Every record that follows must be set down word for word.

--- EXTRACTED MATERIAL Enclosed Below ---

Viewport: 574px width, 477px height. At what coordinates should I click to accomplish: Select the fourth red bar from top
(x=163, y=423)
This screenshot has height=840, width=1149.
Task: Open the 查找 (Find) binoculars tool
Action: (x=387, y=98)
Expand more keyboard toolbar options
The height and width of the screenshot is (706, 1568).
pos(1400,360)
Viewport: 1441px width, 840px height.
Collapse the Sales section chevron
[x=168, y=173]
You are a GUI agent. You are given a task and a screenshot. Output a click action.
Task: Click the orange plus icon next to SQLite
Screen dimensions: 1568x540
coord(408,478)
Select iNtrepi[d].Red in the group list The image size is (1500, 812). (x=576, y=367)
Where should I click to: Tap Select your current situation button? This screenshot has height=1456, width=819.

--- End of Enclosed EXTRACTED MATERIAL ---

== EXERCISE SOLUTION ==
Viewport: 574px width, 477px height. At what coordinates should I click to accomplish: Select the fourth red bar from top
(x=163, y=423)
This screenshot has height=840, width=1149.
Task: Open the 查找 (Find) binoculars tool
Action: (x=387, y=98)
Expand more keyboard toolbar options
The height and width of the screenshot is (706, 1568).
pos(1400,360)
Viewport: 1441px width, 840px height.
Collapse the Sales section chevron
[x=168, y=173]
You are a GUI agent. You are given a task and a screenshot. Output a click action.
Task: Click the orange plus icon next to SQLite
Screen dimensions: 1568x540
coord(408,478)
Select iNtrepi[d].Red in the group list The image size is (1500, 812). (x=576, y=367)
Where should I click to: Tap Select your current situation button? This screenshot has height=1456, width=819.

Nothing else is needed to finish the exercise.